You may want to do a couple more things with this measure:
* The default formatting shows values like 1.37k, which may be difficult for some
users to read. It’s likely you may want to see the full, comma-separated value.
You can change the formatting of any measure by editing its config (*Edit Table
Config > List Sql Metric > Edit Metric > D3Format*)
* Moreover, you may want to see the temperature measurements in plain degrees C,
not tenths of a degree. Or you may want to convert the temperature to degrees
Fahrenheit. You can change the SQL that gets executed agains the database, baking
the logic into the measure itself (*Edit Table Config > List Sql Metric > Edit
Metric > SQL Expression*)
For now, though, let’s create a better visualization of these data and add it to
a dashboard.
We change the Chart Type to "Distribution - Bar Chart":
.. image:: _static/img/tutorial/tutorial_28_bar_chart.png
Our filter on Maximum temperature measurements was retained, but the query and
formatting options are dependent on the chart type, so you’ll have to set the
values again:
.. image:: _static/img/tutorial/tutorial_29_bar_chart_series_metrics.png
You should note the extensive formatting options for this chart: the ability to
set axis labels, margins, ticks, etc. To make the data presentable to a broad
audience, you’ll want to apply many of these to slices that end up in dashboards.
For now, though, we run our query and get the following chart:
.. image:: _static/img/tutorial/tutorial_30_bar_chart_results.png
:scale: 70%
Creating a slice and dashboard
------------------------------
This view might be interesting to researchers, so let’s save it. In Superset,
a saved query is called a **Slice**.
To create a slice, click the **Save as** button near the top-left of the
explore:
.. image:: _static/img/tutorial/tutorial_19_click_query.png
A popup should appear, asking you to name the slice, and optionally add it to a
dashboard. Since we haven’t yet created any dashboards, we can create one and
immediately add our slice to it. Let’s do it:
.. image:: _static/img/tutorial/tutorial_31_save_slice_to_dashboard.png
:scale: 70%
Click Save, which will direct you back to your original query. We see that
our slice and dashboard were successfully created:
.. image:: _static/img/tutorial/tutorial_32_save_slice_confirmation.png
:scale: 70%
Let’s check out our new dashboard. We click on the **Dashboards** menu:
.. image:: _static/img/tutorial/tutorial_33_dashboard.png
and find the dashboard we just created:
.. image:: _static/img/tutorial/tutorial_34_weather_dashboard.png
Things seemed to have worked - our slice is here!

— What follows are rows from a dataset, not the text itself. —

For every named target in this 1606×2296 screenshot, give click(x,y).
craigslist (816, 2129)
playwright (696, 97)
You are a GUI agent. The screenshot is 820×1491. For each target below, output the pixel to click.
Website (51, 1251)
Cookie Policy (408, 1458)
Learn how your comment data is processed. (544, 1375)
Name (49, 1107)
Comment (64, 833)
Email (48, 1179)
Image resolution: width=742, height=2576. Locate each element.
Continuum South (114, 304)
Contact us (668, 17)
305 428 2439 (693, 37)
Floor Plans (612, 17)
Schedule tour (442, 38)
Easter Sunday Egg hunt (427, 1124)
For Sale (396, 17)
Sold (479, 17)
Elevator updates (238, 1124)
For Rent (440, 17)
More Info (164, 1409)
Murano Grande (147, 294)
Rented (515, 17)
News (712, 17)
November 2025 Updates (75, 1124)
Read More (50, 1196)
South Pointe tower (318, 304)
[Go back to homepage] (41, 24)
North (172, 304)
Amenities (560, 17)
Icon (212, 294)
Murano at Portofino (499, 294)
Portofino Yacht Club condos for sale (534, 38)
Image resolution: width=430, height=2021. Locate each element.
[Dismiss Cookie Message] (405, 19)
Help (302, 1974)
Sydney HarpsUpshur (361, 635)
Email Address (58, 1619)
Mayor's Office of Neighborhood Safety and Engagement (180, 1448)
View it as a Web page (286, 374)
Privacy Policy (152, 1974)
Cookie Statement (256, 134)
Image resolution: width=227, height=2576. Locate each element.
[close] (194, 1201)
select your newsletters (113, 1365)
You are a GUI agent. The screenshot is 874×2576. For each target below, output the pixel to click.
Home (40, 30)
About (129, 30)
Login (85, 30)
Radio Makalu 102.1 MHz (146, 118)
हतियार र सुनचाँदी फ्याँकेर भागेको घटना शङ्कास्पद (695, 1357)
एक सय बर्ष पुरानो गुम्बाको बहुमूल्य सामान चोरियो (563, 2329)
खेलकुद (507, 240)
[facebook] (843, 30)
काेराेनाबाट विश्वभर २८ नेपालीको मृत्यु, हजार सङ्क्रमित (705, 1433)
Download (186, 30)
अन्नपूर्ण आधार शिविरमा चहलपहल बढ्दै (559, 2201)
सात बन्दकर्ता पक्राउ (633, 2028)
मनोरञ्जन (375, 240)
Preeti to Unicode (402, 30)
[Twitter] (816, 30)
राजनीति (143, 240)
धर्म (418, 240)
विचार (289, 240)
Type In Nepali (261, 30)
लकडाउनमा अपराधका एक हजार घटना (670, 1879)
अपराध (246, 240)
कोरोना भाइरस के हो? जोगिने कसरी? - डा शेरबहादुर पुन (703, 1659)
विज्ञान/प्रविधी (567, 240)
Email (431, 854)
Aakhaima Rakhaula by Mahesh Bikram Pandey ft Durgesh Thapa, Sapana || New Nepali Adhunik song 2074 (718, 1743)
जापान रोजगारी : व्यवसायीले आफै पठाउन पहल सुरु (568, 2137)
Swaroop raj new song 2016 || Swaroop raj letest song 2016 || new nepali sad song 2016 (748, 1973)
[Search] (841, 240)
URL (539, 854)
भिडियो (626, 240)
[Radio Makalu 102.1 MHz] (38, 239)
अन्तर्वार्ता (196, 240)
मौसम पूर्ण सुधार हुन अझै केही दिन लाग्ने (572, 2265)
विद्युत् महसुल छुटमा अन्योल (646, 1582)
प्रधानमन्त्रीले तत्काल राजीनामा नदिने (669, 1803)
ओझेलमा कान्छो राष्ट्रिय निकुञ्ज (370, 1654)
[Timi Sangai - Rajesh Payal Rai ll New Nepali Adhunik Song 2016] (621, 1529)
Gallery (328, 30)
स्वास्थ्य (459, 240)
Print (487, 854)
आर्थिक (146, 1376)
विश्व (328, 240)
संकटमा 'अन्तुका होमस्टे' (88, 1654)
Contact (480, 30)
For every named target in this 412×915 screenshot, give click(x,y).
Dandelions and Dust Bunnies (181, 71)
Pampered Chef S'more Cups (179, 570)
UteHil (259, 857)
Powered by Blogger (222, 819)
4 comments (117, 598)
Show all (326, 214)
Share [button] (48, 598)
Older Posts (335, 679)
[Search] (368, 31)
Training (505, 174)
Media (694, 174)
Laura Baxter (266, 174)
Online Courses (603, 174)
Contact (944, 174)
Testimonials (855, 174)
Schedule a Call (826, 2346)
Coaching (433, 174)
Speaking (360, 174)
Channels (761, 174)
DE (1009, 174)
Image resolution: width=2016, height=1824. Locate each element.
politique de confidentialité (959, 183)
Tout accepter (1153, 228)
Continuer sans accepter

.. image:: _static/img/tutorial/tutorial_35_slice_on_dashboard.png
:scale: 70%
But it’s a bit smaller than we might like. Luckily, you can adjust the size
of slices in a dashboard by clicking, holding and dragging the bottom-right
corner to your desired dimensions:
.. image:: _static/img/tutorial/tutorial_36_adjust_dimensions.gif
:scale: 120%
After adjusting the size, you’ll be asked to click on the icon near the
top-right of the dashboard to save the new configuration.
Congrats! You’ve successfully linked, analyzed, and visualized data in Superset.
There are a wealth of other table configuration and visualization options, so
please start exploring and creating slices and dashboards of your own.